▸ **Exercise data**
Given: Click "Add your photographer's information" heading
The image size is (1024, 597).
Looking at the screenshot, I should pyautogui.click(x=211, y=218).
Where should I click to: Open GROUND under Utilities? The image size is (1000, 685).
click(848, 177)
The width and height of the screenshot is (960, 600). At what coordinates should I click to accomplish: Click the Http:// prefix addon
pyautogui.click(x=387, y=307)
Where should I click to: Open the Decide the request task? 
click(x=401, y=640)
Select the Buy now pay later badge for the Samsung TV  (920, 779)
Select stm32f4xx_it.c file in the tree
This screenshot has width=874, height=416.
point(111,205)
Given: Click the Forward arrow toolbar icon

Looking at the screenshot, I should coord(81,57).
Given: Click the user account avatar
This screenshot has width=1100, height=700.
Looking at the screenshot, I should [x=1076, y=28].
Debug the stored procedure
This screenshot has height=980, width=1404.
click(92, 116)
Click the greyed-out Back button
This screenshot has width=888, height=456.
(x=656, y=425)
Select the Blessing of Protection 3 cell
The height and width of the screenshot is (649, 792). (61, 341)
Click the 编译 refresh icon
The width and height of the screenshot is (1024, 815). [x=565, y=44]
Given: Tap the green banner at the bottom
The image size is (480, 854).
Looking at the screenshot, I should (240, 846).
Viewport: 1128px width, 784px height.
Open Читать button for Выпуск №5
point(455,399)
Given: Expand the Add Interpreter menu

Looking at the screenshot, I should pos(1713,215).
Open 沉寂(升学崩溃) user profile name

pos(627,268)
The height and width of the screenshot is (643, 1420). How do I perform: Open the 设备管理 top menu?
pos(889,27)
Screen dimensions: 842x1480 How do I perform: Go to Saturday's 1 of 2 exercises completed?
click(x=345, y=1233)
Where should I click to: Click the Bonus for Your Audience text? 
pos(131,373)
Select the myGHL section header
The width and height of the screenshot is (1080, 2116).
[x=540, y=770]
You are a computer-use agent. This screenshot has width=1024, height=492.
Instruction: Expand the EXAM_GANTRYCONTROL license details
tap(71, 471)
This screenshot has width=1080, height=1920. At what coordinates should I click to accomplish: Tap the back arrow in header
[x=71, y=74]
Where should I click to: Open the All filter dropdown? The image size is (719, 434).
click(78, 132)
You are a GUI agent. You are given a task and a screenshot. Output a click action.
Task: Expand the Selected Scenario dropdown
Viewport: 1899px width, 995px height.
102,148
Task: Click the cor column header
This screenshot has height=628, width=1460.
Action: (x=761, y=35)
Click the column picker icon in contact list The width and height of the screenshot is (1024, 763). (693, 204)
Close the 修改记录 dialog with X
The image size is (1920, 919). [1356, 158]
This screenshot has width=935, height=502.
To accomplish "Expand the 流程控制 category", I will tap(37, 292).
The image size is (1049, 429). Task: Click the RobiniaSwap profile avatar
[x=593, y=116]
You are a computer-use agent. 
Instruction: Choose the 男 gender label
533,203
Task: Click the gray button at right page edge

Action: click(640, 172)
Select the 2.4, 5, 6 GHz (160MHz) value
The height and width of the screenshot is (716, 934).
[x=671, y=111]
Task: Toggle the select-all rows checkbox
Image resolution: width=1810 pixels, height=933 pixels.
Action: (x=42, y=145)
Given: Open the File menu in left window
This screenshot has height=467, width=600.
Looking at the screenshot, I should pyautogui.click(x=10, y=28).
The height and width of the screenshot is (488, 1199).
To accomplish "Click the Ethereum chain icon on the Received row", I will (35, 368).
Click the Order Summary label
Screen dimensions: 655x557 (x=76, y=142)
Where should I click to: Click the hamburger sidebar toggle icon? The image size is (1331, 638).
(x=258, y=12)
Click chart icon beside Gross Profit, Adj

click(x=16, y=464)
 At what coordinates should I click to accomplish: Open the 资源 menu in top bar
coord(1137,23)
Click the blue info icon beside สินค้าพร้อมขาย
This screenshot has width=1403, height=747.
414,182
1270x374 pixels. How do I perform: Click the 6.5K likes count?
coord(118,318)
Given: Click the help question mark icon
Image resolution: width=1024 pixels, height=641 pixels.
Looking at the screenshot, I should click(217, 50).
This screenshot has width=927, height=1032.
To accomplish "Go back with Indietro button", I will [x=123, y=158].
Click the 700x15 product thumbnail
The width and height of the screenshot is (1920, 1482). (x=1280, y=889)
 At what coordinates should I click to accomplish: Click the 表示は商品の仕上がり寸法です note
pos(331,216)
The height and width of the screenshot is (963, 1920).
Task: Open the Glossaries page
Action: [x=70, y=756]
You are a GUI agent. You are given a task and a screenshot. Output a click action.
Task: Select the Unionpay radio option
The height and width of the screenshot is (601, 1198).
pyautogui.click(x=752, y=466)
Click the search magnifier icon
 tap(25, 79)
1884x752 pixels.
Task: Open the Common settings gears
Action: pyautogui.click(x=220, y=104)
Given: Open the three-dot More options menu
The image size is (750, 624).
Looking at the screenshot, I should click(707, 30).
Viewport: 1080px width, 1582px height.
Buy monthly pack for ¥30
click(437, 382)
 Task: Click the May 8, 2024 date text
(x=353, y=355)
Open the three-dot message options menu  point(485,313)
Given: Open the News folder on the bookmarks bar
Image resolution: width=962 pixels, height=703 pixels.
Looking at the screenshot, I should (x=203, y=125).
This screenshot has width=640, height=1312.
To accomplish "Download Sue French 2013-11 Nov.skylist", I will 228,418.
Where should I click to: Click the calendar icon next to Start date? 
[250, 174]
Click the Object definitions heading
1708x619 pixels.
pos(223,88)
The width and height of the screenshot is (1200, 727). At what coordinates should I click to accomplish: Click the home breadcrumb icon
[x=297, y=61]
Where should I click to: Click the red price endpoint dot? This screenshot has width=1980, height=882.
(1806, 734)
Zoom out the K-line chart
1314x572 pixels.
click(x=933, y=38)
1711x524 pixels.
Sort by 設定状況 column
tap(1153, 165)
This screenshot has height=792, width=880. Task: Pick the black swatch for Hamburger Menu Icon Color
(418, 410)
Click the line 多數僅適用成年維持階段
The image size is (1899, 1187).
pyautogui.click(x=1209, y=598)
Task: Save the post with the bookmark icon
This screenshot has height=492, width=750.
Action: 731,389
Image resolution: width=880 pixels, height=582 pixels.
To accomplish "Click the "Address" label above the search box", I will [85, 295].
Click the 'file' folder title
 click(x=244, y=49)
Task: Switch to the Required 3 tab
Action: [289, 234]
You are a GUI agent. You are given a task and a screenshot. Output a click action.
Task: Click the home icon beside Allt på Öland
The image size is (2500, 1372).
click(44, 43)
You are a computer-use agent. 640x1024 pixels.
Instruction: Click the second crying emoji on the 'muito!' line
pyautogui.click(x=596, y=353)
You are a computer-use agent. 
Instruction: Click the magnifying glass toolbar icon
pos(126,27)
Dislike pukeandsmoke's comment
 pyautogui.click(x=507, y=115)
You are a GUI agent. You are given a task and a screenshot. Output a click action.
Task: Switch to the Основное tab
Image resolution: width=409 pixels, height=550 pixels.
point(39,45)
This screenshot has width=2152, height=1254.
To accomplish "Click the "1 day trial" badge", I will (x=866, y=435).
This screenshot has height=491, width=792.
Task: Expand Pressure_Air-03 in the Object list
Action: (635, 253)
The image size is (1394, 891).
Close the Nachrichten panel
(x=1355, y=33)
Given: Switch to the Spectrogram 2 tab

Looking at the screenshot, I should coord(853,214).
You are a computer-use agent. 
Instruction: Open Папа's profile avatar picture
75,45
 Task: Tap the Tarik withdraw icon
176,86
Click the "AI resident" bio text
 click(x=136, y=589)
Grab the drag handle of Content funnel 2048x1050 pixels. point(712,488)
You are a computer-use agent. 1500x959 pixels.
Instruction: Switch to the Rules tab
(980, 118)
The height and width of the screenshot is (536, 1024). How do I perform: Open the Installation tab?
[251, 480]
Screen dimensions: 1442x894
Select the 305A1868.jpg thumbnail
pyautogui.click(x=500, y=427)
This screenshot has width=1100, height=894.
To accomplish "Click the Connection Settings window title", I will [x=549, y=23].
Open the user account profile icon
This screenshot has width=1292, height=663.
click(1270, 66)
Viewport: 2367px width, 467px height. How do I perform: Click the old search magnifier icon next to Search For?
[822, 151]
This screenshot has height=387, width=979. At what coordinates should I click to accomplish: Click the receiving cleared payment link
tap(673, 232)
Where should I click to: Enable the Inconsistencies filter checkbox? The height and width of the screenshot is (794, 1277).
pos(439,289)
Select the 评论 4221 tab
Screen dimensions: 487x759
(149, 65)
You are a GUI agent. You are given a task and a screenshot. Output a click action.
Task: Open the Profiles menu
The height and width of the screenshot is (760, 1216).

▸ **Activity**
Only the lines from the start of the data to the line holding "Given: Click the user account avatar" are wanted; return them exactly, both ends included.

▸ **Response**
Given: Click "Add your photographer's information" heading
The image size is (1024, 597).
Looking at the screenshot, I should pyautogui.click(x=211, y=218).
Where should I click to: Open GROUND under Utilities? The image size is (1000, 685).
click(848, 177)
The width and height of the screenshot is (960, 600). At what coordinates should I click to accomplish: Click the Http:// prefix addon
pyautogui.click(x=387, y=307)
Where should I click to: Open the Decide the request task? 
click(x=401, y=640)
Select the Buy now pay later badge for the Samsung TV  (920, 779)
Select stm32f4xx_it.c file in the tree
This screenshot has width=874, height=416.
point(111,205)
Given: Click the Forward arrow toolbar icon

Looking at the screenshot, I should coord(81,57).
Given: Click the user account avatar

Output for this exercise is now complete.